**What this task involves**
Copy out the stretch of the material from the line containing "Where should I click to: Raise" through the end, requests included, and scale every coordinate in the answers by 2.05, rounding to whole numbers with halves going up. Return only those lines.
----------
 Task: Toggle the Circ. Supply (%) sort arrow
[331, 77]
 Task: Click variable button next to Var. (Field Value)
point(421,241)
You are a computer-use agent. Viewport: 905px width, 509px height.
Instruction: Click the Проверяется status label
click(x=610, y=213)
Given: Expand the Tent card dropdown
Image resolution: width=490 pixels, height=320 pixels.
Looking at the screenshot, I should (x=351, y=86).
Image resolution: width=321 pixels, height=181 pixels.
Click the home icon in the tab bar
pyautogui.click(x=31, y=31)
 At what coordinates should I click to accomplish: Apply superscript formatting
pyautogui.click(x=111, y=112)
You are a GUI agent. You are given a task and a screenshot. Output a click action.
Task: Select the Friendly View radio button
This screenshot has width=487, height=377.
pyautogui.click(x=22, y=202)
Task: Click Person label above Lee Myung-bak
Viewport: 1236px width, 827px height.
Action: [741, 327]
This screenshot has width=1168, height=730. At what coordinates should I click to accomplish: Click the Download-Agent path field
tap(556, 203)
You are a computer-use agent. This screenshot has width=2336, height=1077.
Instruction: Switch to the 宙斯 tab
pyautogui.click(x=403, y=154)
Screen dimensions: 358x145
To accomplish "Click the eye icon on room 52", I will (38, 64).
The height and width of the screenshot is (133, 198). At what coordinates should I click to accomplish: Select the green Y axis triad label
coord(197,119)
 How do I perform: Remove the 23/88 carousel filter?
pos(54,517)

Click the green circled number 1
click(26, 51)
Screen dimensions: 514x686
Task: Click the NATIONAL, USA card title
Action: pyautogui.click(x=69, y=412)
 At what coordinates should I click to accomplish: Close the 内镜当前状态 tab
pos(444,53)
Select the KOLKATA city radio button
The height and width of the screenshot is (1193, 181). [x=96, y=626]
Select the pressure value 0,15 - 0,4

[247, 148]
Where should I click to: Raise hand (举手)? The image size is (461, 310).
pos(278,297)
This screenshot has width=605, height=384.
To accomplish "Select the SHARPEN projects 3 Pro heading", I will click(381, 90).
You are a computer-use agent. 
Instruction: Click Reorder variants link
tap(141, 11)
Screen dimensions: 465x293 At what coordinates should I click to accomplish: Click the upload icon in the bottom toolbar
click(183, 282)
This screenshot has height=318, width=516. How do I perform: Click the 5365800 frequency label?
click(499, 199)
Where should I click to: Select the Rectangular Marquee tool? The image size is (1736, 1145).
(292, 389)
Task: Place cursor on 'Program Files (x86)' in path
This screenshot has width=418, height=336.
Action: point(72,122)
----------
**Reply**
Where should I click to: Raise hand (举手)? The image size is (461, 310).
pos(570,609)
This screenshot has width=605, height=384.
To accomplish "Select the SHARPEN projects 3 Pro heading", I will click(781, 185).
You are a computer-use agent. 
Instruction: Click Reorder variants link
tap(289, 23)
Screen dimensions: 465x293 At what coordinates should I click to accomplish: Click the upload icon in the bottom toolbar
click(375, 578)
This screenshot has height=318, width=516. How do I perform: Click the 5365800 frequency label?
click(1023, 408)
Where should I click to: Select the Rectangular Marquee tool? The image size is (1736, 1145).
(599, 797)
Task: Place cursor on 'Program Files (x86)' in path
This screenshot has width=418, height=336.
Action: point(148,250)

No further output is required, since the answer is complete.